Grind With What You’ve Got

This is as much for me as it is for you (as usual)…

If you want to do something, anything really, you gotta go for it in whatever ways you can. This isn’t one of those “get out of town or you’ll never make it” posts, or advice about dropping everything else in your life to chase your passions (well maybe a little).

It is, however, a reminder to stay vigilant, to be aware of – and focused on – what you can be doing RIGHT NOW to get closer to where you want to be, wherever that may be.

There’s a big difference between excuses and legitimate reasons. We don’t always get to choose our lot in life. We do, however, get to choose what we do with it…

We can’t all up and move to Nashville or LA to chase a touring gig, or break into the New York jazz scene if only we’d pack our bags and head to the big city…

It’s important that we don’t all go that route. Every city needs musicians, after all – and not all of us are suited for those worlds, despite how idolizing the top dogs might shape our goals.

Maybe that kind of giant move is realistic for you, but maybe it isn’t. It doesn’t really matter, because those are only a few of the potential paths for a musician.

By all means set your goals high, and chase after them with everything you have – but also understand that those goals can look however you want them to.

Whatever you want to do, it’s going to take work (unless, of course, you don’t want to do anything – and if that’s the case, you’re reading the wrong blog).

I can’t really speak on getting the “big gig” or grinding out auditions in a new city. I haven’t done those things, and I’m not entirely sure I want to…
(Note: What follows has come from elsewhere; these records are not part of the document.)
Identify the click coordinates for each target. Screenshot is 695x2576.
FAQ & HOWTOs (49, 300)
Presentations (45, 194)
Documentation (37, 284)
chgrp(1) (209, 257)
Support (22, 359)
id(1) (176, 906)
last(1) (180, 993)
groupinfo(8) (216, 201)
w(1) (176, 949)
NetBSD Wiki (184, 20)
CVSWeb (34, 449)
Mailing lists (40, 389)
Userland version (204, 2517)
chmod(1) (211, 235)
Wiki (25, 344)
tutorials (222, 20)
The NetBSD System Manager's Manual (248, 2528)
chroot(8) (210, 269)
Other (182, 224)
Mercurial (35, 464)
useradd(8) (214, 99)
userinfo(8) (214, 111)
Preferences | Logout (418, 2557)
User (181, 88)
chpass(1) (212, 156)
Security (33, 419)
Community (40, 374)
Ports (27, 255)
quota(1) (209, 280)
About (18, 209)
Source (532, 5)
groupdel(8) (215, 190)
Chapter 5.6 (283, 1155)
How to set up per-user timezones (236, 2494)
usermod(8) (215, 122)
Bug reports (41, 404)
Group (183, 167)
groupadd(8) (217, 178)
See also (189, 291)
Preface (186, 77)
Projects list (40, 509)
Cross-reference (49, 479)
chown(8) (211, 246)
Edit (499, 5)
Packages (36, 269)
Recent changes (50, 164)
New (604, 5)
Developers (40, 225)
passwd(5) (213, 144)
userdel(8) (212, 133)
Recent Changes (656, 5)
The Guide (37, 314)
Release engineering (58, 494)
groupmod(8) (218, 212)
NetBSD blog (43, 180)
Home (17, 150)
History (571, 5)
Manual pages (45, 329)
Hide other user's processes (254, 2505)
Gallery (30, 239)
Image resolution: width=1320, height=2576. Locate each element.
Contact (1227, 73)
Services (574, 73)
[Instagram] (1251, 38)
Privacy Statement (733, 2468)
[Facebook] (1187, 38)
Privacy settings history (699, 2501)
I do know, however, that I love making music. I love drums and beats and funky shit with every fiber of my being. Because of that, I’m going to do what I can right here, right now, to make it a bigger and better part of my life… Wherever it takes me, I’m going to stay after it.

…And I want to empower you to do the same day after day after day.

Whatever your skill level, bank account balance, ability (or disability), or other responsibilities… You can take steps.

It All Counts


With a little bit of diligence, each and every one of us can find a few more minutes in the day to practice, to learn more about the business, to send booking emails, to put together jams.

If you have a band, you can get more involved in writing or booking or promo…

If you can only afford a junky instrument, play it anyway. If you have to beg and borrow yourself into a piecemeal drum kit, so be it!

We’ve got to reframe the way we think about obstacles, and defeat that terrible habit of comparing ourselves to folks much further along in their journey. We need to worry less about what we don’t have, and make the most of what we do.

A basement gig is a gig. A band breaking up or stalling out isn’t the end of the world – start a new band (or another one). If you can’t find people to play with, practice… And keep looking for musical cohorts every single day. It’s not about the gear, the town, the schedule, the other responsibilities, the number of hours in the day…

More than anything, it’s about attitude.

Every open mic, every conversation, every minute you spend on the practice pad… It all adds up over time. Even if it can only be a small part of your life, spending time and energy on music (or really, any activity that gives you some fulfillment) is a choice – and every little bit counts.

Moving forward at a snail’s pace is still moving forward.

And that’s the mindset, the kind of committment, that will propel you forward into the best version of a “music career” that your lot in life will afford.

Not everyone’s the same. You have to make your own decisions about the gigs you’re willing to play, the bands you’re willing to join, pay, distance, whatever.

But underneath all of those choices, at least for me, is a current of “by any means necessary.”

If it means late nights or long drives, so be it. If it’s stressful or a time crunch to pack more than one gig into an evening, awesome – I’ll make it happen if at all possible. If I have to take on booking or finance or social media or whatever to make a band work, then that’s exactly what I’ll do.

By. Any. Means. Necessary.

You’ve got to be responsible, sure, and only you can know exactly what your capacity – or tolerance – is for practice, gigging, rehearsals, travel… But it’s not going to happen, any of it, without some degree of sacfrice.

If you only make music when it’s perfectly convenient, I’m afraid you won’t be making much music at all.

I once heard Nick Ruffini (of the mighty Drummer’s Resource) say something to the effect of: “Until you have the luxury of saying no, the answer should always be yes.”

I’ve come to adopt this as an ongoing philosophy. If a musical opportunity comes my way, large or small, the default answer is a resounding YES!

You could be wishy washy, consider that maybe you’d rather watch the game or get some laundry done… You could hold out for a “better” opportunity when something so-so crosses your path… You could sit and wait for the proverbial phone to ring instead of going out and conjuring up work for yourself…

You could rest on your laurels and consider your current skillset as good enough…

Or you could take a hard look in the mirror, figure out your maximum capacity (not just your comfort zone), and set the bar just a little bit higher. Are you pursuing your passion casually, or relentlessly?

That’s not going to look the same for all of us, but I want you to ask yourself these questions perpetually.

  • What can I do today to improve my musical life?
  • How am I really spending my time?
  • Could I push just a little bit harder?
  • What is my actual potential?
  • What excuses are holding me back?
  • Am I taking an active or passive role in all of this?

I realize that this post has kind of meandered around – and I thought a few times about scrapping, it or trying to make it more cohesive… But ya know what? I think it fits the theme this way.

I had an idea and ran with it, and just worked with what was on my mind at the time – and I think that’s a great parallel to the “every little bit counts” message here… Finishing this is better than making it “perfect.”

So, get after it – whatever “it” may be!

There are so many steps, so many paths, so much variation in what it means to play music – and you get to decide what that looks like for you…

But remember, in the immortal words of Geddy Lee: “If you choose not to decide, you still have made a choice.”